- [TO-DO LIST]:
1. On the PostgreSQL connector page, which write strategy does the sink node use by default?
2. Rewrite the stretch of the PostgreSQL connector page from "Installation" through "item of type T.", putting "records" in place of "rows".

- [PASSAGE PROVIDED]:
• • • • • • •
Skip to content

PostgreSQL Connector

The NPipeline.Connectors.Postgres package provides source and sink nodes for PostgreSQL. Supports connection pooling, parameterized queries, batch inserts, high-performance COPY operations, and upserts with ON CONFLICT.

Installation

bash
dotnet add package NPipeline.Connectors.Postgres

Dependencies: Npgsql 10.x

Source Node - PostgresSourceNode<T>

Reads rows from a SQL query and emits each as an item of type T.

Constructors

csharp
// Connection string + SQL query
public PostgresSourceNode(
    string sql,
    PostgresConfiguration configuration,
    Func<PostgresRow, T>? rowMapper = null)

// NpgsqlDataSource (recommended for DI)
public PostgresSourceNode(
    string sql,
    NpgsqlDataSource dataSource,
    Func<PostgresRow, T>? rowMapper = null)

// StorageUri-based (multi-tenant scenarios)
public PostgresSourceNode(
    StorageUri uri, string query,
    IStorageResolver? resolver = null,
    Func<PostgresRow, T>? rowMapper = null,
    PostgresConfiguration? configuration = null)

Example

csharp
var config = new PostgresConfiguration
{
    ConnectionString = "Host=localhost;Database=orders;Username=app;Password=secret"
};

var source = new PostgresSourceNode<Order>(
    "SELECT id, customer, amount FROM orders WHERE status = 'pending'",
    config,
    row => new Order(
        row.Get<int>("id"),
        row.Get<string>("customer") ?? "",
        row.Get<decimal>("amount")));

Sink Node - PostgresSinkNode<T>

Writes items to a PostgreSQL table. Supports three write strategies:

StrategyDescriptionBest For
PerRowIndividual INSERT per itemSmall volumes, maximum control
Batch (default)Batched INSERT statementsMost workloads
CopyPostgreSQL COPY protocolMaximum throughput (bulk loads)

Constructors

csharp
// Connection string
public PostgresSinkNode(
    string connectionString, string tableName,
    PostgresWriteStrategy writeStrategy = PostgresWriteStrategy.Batch,
    Func<T, IEnumerable<DatabaseParameter>>? parameterMapper = null,
    PostgresConfiguration? configuration = null,
    string? schema = null)

// Connection pool (recommended for DI)
public PostgresSinkNode(
    IPostgresConnectionPool connectionPool, string tableName,
    PostgresWriteStrategy writeStrategy = PostgresWriteStrategy.Batch,
    Func<T, IEnumerable<DatabaseParameter>>? parameterMapper = null,
    PostgresConfiguration? configuration = null,
    string? schema = null,
    string? connectionName = null)
• • • • • • •
(Data records)

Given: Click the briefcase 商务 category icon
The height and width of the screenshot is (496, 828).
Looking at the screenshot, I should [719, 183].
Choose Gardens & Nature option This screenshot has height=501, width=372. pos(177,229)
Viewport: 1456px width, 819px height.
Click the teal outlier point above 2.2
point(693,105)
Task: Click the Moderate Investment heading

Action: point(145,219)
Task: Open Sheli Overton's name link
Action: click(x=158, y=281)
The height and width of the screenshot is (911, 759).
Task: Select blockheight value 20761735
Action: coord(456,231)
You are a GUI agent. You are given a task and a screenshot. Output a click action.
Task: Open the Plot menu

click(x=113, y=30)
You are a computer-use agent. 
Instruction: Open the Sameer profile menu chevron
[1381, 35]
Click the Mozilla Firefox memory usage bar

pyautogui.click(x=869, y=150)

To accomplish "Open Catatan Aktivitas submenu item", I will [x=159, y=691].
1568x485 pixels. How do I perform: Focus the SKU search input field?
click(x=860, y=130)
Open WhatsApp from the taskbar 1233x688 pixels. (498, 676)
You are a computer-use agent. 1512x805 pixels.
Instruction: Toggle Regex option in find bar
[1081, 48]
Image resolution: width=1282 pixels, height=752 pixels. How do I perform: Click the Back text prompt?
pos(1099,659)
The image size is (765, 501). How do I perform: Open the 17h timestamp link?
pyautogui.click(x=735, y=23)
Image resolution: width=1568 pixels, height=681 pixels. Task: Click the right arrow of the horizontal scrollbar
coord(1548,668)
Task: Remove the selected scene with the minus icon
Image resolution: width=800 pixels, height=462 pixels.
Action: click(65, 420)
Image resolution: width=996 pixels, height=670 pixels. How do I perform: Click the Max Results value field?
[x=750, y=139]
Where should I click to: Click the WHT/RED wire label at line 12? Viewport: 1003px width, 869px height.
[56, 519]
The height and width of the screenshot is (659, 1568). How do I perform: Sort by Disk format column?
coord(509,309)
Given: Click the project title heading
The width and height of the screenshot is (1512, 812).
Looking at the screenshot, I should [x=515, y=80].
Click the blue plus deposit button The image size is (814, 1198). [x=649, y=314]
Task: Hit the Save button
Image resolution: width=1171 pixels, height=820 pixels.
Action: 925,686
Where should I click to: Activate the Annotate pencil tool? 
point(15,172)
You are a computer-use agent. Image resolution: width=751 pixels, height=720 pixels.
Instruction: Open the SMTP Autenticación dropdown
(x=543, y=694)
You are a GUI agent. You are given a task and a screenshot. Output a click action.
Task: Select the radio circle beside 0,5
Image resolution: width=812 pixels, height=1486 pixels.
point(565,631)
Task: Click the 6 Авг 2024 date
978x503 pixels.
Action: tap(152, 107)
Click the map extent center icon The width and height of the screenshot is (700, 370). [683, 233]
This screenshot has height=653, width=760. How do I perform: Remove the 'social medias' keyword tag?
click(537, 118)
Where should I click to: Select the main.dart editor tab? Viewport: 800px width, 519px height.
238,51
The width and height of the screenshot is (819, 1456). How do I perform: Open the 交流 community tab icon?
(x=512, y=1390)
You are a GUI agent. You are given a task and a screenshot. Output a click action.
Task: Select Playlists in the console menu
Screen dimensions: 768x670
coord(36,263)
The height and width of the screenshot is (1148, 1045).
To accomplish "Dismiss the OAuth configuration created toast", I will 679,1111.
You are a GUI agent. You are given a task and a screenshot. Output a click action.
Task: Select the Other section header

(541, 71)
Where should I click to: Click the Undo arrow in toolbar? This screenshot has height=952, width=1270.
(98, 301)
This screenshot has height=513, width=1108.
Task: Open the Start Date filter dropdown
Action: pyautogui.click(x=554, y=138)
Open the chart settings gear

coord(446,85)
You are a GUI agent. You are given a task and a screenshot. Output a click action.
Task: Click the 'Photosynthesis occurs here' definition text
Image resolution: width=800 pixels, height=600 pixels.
• • • • • • •
- [FULL ANSWERS]:
1. Batch

2.
Installation

bash
dotnet add package NPipeline.Connectors.Postgres

Dependencies: Npgsql 10.x

Source Node - PostgresSourceNode<T>

Reads records from a SQL query and emits each as an item of type T.